Niet-ontvankelijkheid van beroep inzake niet tijdig beslissen door de Belastingdienst/Toeslagen

In deze zaak heeft eiseres, een inwoner van [plaatsnaam], een bezwaarschrift ingediend tegen een besluit van de Belastingdienst/Toeslagen van 30 november 2022. Eiseres heeft beroep ingesteld wegens het uitblijven van een besluit op haar bezwaar. De Belastingdienst heeft op 21 juni 2023 een verweerschrift ingediend. De rechtbank heeft besloten om partijen niet uit te nodigen voor een zitting, omdat de zaak zich leent voor een beslissing op basis van artikel 8:54 van de Algemene wet bestuursrecht (Awb).

Eiseres heeft zich gemeld voor een herbeoordeling van haar recht op kinderopvangtoeslag, waartegen zij een bezwaarschrift heeft ingediend. De Belastingdienst moest op grond van de Awb binnen twaalf weken op het bezwaar beslissen, maar heeft de beslissing met zes weken verdaagd. Dit betekende dat de Belastingdienst uiterlijk op 17 mei 2023 een besluit op bezwaar moest nemen. Eiseres heeft op 10 mei 2023 een ingebrekestelling ingediend, maar op dat moment was de beslistermijn nog niet verstreken.

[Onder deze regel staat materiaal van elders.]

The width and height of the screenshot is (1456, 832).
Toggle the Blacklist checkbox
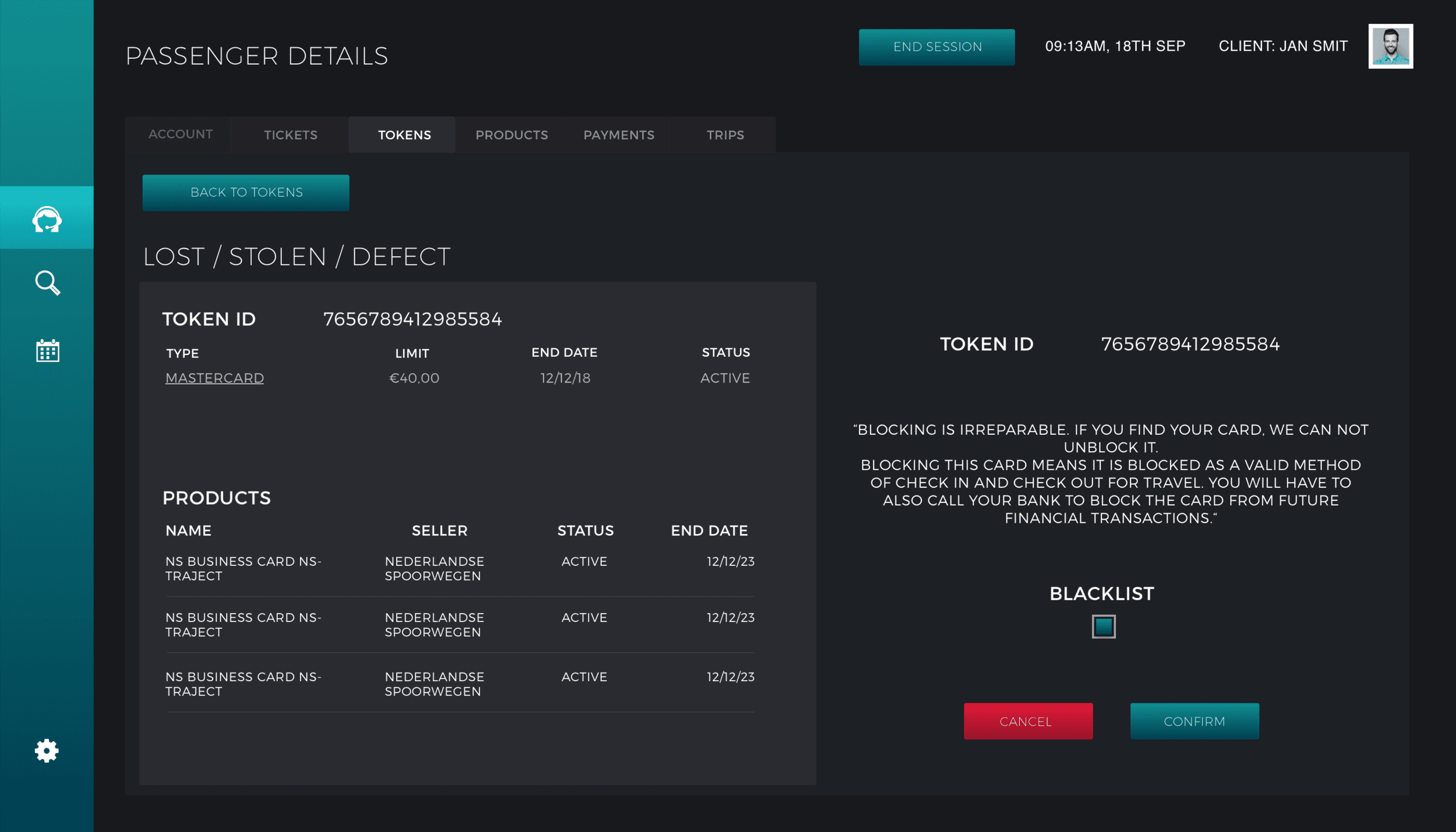tap(1103, 626)
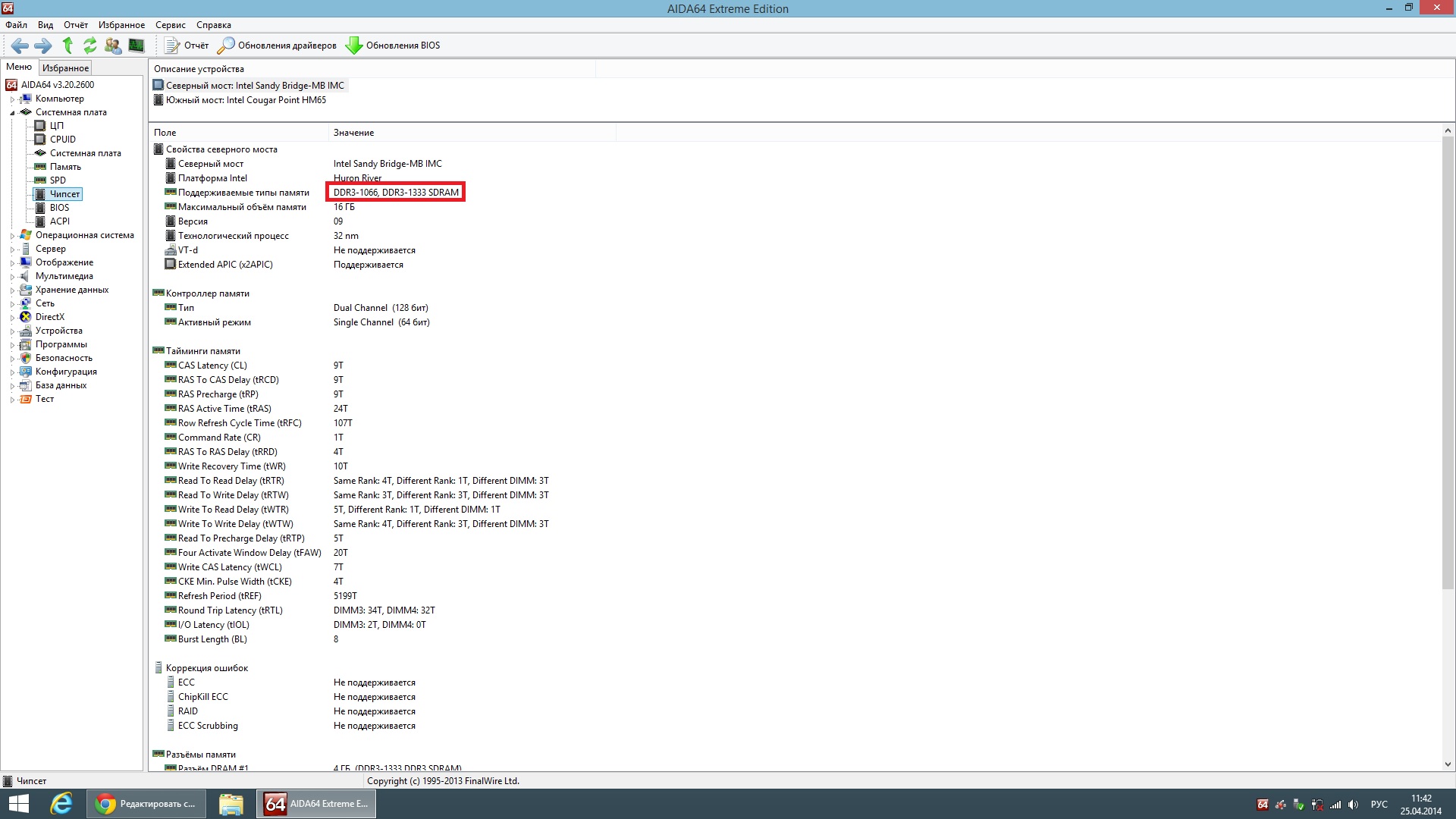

De rechtbank overweegt dat op basis van artikel 6:12, tweede lid, van de Awb een beroepschrift tegen het niet tijdig nemen van een besluit kan worden ingediend zodra het bestuursorgaan in gebreke is. De rechtbank concludeert dat de ingebrekestelling van eiseres prematuur was, omdat deze eerder is ontvangen dan de laatste dag van de beslistermijn. Hierdoor voldoet het beroep niet aan de vereisten van de Awb en moet het beroep niet-ontvankelijk worden verklaard. De rechtbank heeft geen aanleiding gezien voor een proceskostenveroordeling.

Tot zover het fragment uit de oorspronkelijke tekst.